La serie non è stata rinnovata per una seconda stagione. Magari, con questa notizia, Mediaset ci ripenserà…
“Io me lo auguro. Non sarà semplice mettere insieme tutte le attrici che avevano un contratto che ora non hanno più. Mi auguro anche solo uno spin-off con qualcuno dei personaggi più riusciti”.
Tipo?
“A me piacerebbe moltissimo lavorare con Luisa Ranieri e con Lillo (interpreti di Marta e Filippo, ndr) perchè la loro storia rimane emblematica di ‘Amiche Mie’. Comunque mi auguro che possano essere disponibili tutte e quattro le protagoniste”.

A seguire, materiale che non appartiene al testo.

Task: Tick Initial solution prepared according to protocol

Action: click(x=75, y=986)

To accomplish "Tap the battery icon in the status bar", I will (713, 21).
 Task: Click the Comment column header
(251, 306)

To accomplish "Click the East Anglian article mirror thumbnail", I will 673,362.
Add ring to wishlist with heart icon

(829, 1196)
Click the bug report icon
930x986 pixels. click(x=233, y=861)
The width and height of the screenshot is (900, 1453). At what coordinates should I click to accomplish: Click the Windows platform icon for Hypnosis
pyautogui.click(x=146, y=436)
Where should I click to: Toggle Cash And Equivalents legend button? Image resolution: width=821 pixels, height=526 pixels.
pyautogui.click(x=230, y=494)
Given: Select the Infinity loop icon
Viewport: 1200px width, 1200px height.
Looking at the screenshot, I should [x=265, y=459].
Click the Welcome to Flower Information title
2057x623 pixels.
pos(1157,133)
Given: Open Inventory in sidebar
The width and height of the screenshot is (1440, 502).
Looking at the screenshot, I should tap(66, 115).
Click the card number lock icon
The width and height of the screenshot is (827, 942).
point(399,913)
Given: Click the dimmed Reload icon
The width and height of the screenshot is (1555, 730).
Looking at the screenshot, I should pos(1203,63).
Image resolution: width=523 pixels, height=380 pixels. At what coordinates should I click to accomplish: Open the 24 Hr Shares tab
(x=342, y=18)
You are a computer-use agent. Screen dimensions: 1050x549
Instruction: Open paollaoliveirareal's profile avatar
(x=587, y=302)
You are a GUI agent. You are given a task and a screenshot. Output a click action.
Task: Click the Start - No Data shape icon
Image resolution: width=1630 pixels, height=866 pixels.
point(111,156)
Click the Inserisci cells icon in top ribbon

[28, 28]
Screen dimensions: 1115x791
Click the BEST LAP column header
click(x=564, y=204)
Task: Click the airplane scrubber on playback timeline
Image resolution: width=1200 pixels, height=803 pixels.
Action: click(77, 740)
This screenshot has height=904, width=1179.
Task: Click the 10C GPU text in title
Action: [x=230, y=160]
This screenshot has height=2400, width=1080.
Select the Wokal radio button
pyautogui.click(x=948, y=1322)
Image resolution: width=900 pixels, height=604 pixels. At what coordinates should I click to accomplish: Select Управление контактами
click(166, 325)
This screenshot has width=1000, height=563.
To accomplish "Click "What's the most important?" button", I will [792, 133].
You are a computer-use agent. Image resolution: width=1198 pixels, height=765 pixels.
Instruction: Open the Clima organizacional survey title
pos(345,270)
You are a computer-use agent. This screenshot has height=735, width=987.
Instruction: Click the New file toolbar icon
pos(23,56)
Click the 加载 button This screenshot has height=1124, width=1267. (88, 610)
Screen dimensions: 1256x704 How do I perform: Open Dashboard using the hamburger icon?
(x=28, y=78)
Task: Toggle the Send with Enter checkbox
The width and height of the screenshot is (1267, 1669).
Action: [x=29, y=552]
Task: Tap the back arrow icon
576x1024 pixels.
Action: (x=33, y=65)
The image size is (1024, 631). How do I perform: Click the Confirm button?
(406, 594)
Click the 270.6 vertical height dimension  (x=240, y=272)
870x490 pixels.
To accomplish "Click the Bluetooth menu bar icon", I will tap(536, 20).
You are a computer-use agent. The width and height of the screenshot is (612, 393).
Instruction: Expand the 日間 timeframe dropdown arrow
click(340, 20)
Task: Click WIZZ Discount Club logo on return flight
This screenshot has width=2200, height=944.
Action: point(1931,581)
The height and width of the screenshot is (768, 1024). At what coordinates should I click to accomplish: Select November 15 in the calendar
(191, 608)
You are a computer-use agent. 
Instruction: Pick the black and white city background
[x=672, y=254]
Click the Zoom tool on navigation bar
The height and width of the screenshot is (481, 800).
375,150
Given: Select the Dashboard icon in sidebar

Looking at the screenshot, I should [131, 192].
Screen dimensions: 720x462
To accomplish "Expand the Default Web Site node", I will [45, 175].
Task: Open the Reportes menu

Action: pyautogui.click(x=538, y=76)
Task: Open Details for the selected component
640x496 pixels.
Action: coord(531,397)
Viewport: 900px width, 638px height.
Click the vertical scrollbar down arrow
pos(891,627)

A proposito di fiction, come vede la situazione delle serie italiane?
“Non le guardo, non sono dei riferimenti per me, non la considero la fiction seriale che a me piace, soprattutto che crea mercato. Sono degli eventi che raccolgono fette di pubblico che sono contenti di guardarli, ma credo che in questo momento non c’è interesse per la fiction perchè non siamo stati in grado di creare un impianto produttivo che permetta anche guadagno come con l’intrattenimento. Penso che la possibilità di farlo sia sotto il naso, cioè è quello che fanno gli americani con più soldi, ma la struttura di base è come quello dell’intrattenimento. Per girare un ‘Grey’s anatomy’ ci mettono sette giorni lavorativi e vanno in onda con un avanzo di quattro settimane. E’ una macchina che genera più soldi perchè puoi cambiare in corsa, dare più spazio ad un personaggio perchè porta più pubblico piuttosto che un altro. Ovviamente servono competenze. Anche mettere bocca da parte di chi dirige, in una struttura del genere diventa più difficile perchè servono competenze, non possono esserci professionalità improvvisate. In Italia ci sono queste competenze, sono poche, e vanno valorizzate se soltanto si vedesse al mercato con una maggiore onestà e capacità di sviluppo, cosa che invece al momento non viene fatta. Si preferisce la scorciatoia.”
Nel suo passato c’è molta soap. Ha lavorato per “Vivere”, “Centovetrine” ed “Un posto al sole”. Tornerebbe in questo campo?
“Non ci lavoro da dieci anni. Ho fatto ‘Vivere’ il primo anno, poi ho lavorato al concept di ‘Centovetrine’ che è stato acquistato, ho lavorato sulla scrittura del primo anno, e poi ho scritto i primi blocchi, due settimane, ho messo su un gruppo di scrittori e sono rimasta come creatrice ma non ci ho più lavorato”.
E come vede la situazione delle soap italiane rispetto a quelle americane?
“Rispetto alla soap americane siamo migliori. Quelle sono fatte con la stop action, nel senso che finisce una scena in cui ti dico ‘Ti amo’, ne parte un’altra e poi si torna con tu che mi rispondi ‘Anch’io’. Mentre in Italia il tempo nelle soap scorre un po’ più naturalmente. Ma noi abbiamo imparato dagli inglesi. ‘Un posto al sole’ viene dall’Australia, che ha una scuola anglosassone, ai tempi era prodotto dalla Grundy che aveva anche ‘Neighbors’ in Australia ed in Inghilterra. Sono soap con anche temi più reali e sociali.”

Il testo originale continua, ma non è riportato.